Xenoestrogens phenocopy E2 distal nephron segmentation phenotypes. (A) The 28 ss WT (top), 20 µM ethinylestradiol (EE, middle), or 20 µM genistein (GEN, bottom) treated animals stained via WISH for the DE marker (slc12a1) with the somite marker (smyhc) (left), or the DL marker (slc12a3) (right). Scale bar = 100 µm for lower magnification, scale bar = 50 µm for higher magnification. (B,C) DE and DL domain lengths at 28 ss in micrometers. Data presented on graphs are represented as mean ± SD. **** p < 0.0001 (ANOVA).

Chemical and genetic inhibition of Esr2b results in altered distal segmentation. (A) The 28 ss WT (top) and 18 µM PHTPP (bottom) treated animals stained via WISH for the DE marker (slc12a1) (left) or the DL marker (slc12a3) (right). Scale bar = 100 µm for lower magnification, scale bar = 50 µm for higher magnification. (B,C) DE and DL domain lengths at 28 ss in micrometers. (D) The 28 ss WT (top), esr2b MO-injected (second row), esr2a and esr2b double-MO-injected (third row), and esr2b mutant (bottom row) animals stained via WISH for the DE marker (slc12a1) (left) or the DL marker (slc12a3) (right).

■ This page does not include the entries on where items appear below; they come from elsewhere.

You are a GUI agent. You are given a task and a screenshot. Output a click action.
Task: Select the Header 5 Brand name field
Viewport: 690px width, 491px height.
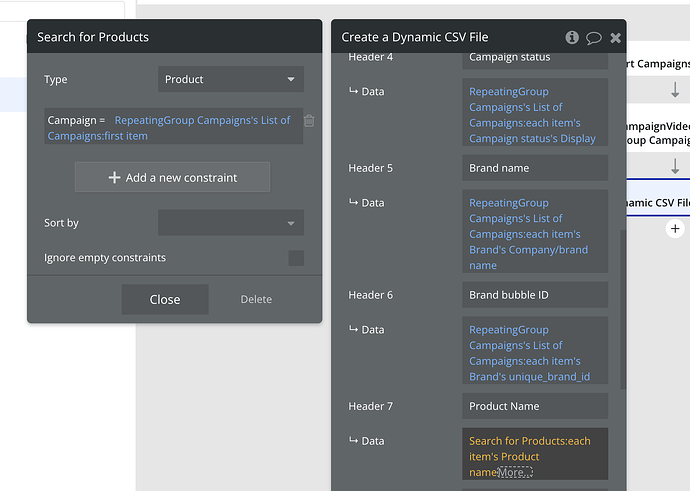coord(535,168)
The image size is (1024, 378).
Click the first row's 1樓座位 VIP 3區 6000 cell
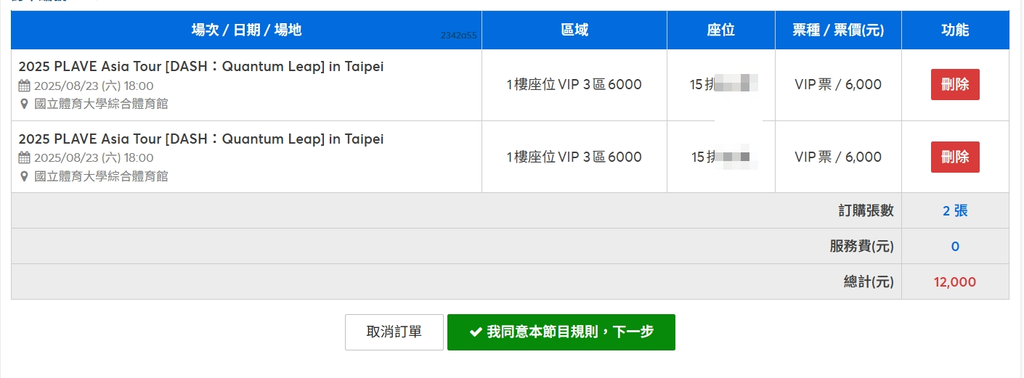click(x=574, y=85)
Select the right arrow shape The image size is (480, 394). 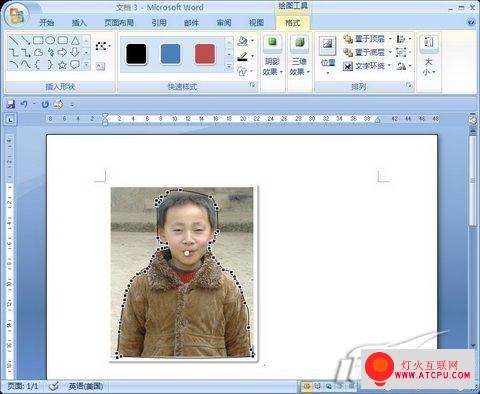pyautogui.click(x=62, y=52)
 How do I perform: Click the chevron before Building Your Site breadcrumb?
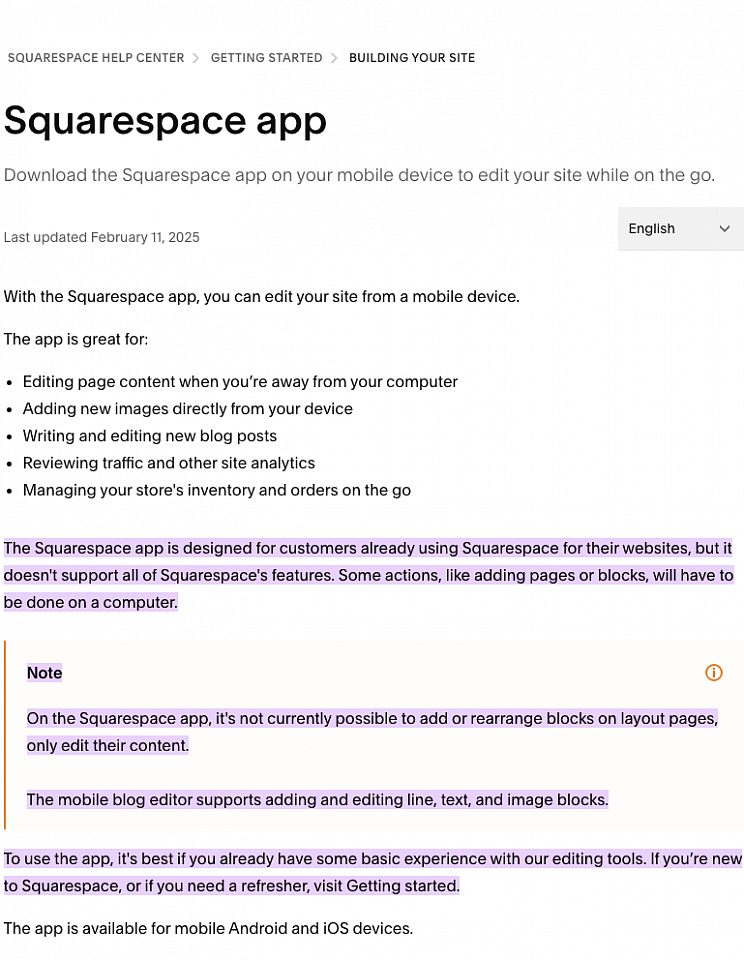pos(335,58)
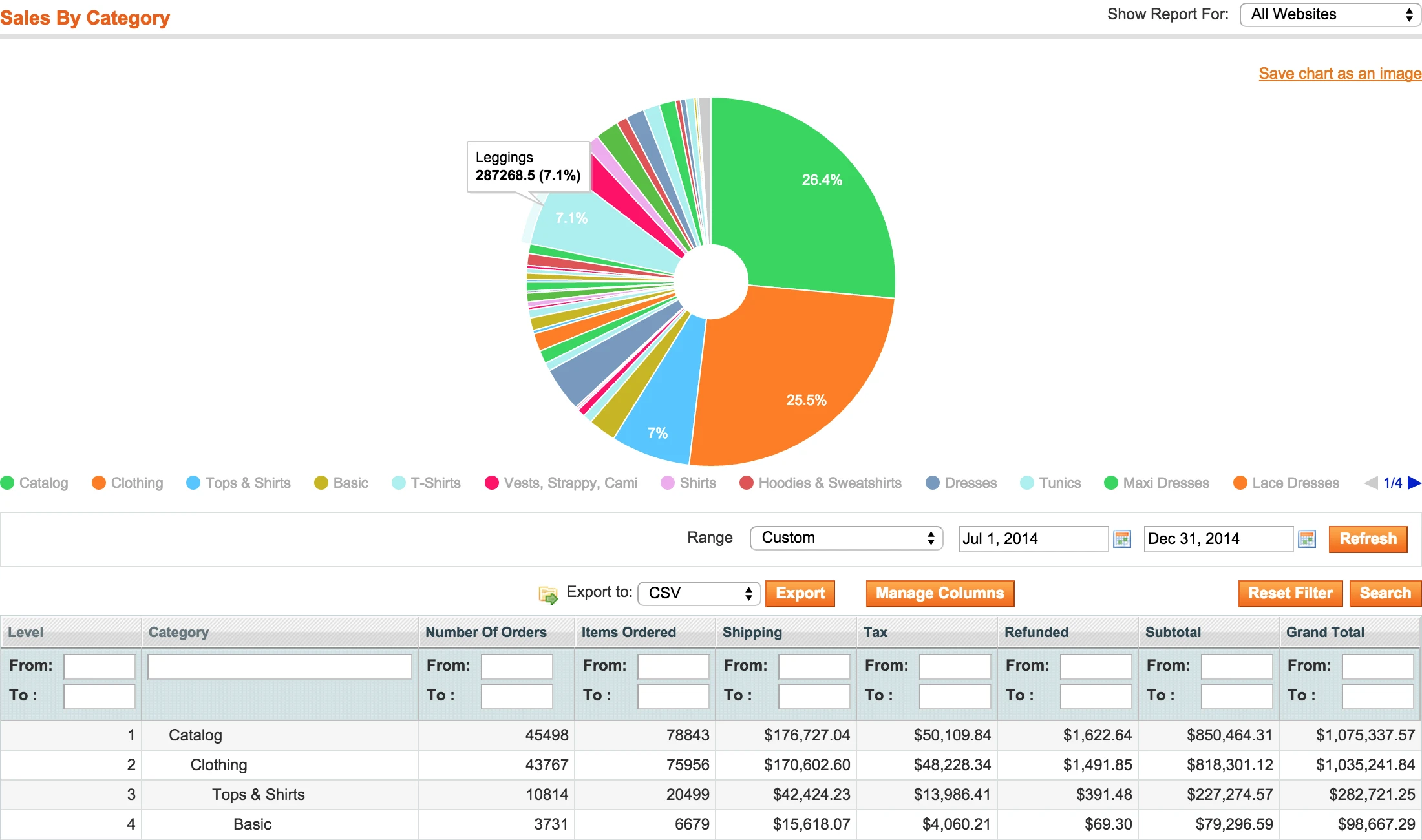Screen dimensions: 1422x840
Task: Open the Range dropdown set to Custom
Action: point(845,538)
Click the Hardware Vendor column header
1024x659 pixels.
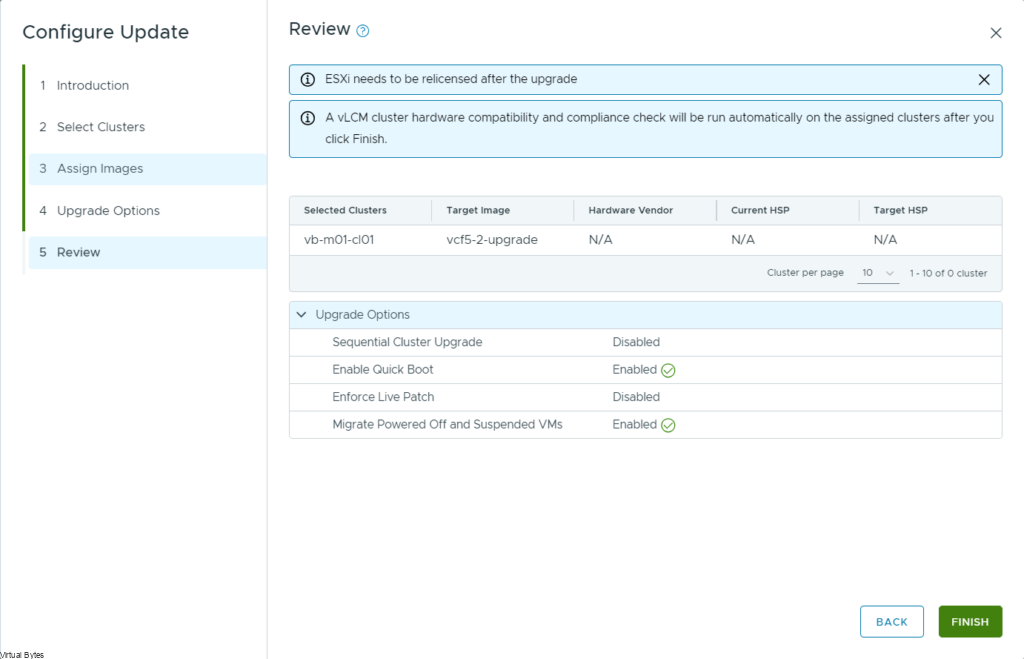pyautogui.click(x=630, y=211)
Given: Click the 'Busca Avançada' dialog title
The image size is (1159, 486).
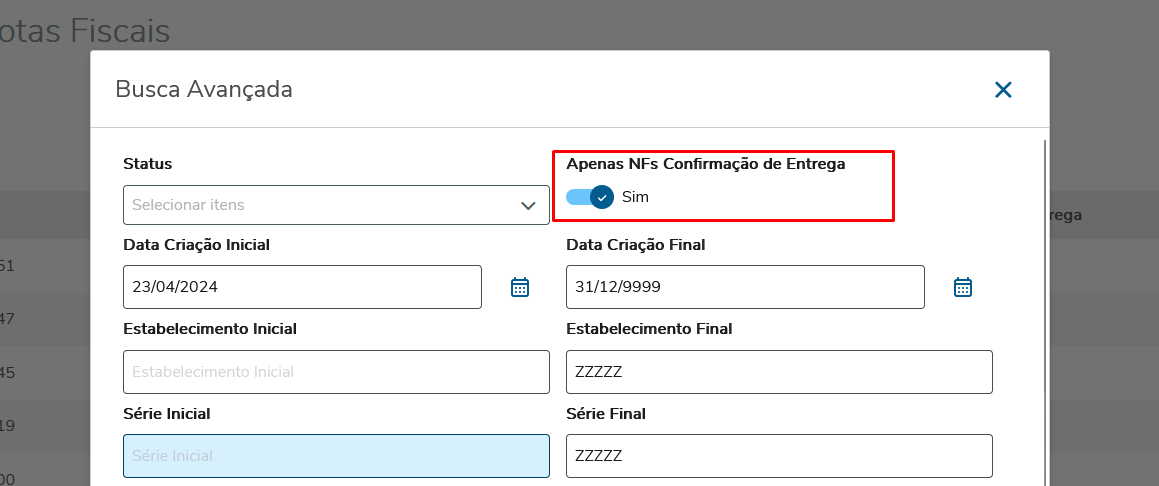Looking at the screenshot, I should (204, 89).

Scale bar = 100 µm for lower magnification, scale bar = 50 µm for higher magnification. (E,F) DE and DL domain lengths at 28 ss in micrometers. Data presented on graphs are represented as mean ± SD. * p < 0.05, ** p < 0.01, *** p < 0.001, and **** p < 0.0001 (t-test or ANOVA).

E2 signaling operates through Esr2b upstream of essential transcription factors to elicit distal nephron cell fate. (A) The 28 ss WT (top), 20 µM E2-treated (second row), 18 µM PHTPP-treated (third row), or esr2b MO-injected (bottom) animals stained via WISH for the transcription factor irx3b (left) and its downstream target irx1a (right). Scale bar = 100 µm for lower magnification, scale bar = 50 µm for higher magnification. (B,C) The irx3b and irx1a domain lengths at 28 ss in micrometers. Data presented on graphs are represented as mean ± SD. * p < 0.05 and **** p < 0.0001 (ANOVA).

Proposed mechanism by which E2 signaling contributes to nephron segmentation. When E2 signaling is active (left), E2 diffuses from the yolk into the neighboring intermediate mesoderm (IM) cells. E2 binds to Esr2b, which activates irx3b and irx1a, ultimately resulting in balanced DE and DL fate. When E2 signaling is inactive (right) via morpholino knockdown or chemical inhibition by PHTPP, esr2b activity is diminished, as well as expression of downstream targets irx3b and irx1a, resulting in favored DL fate.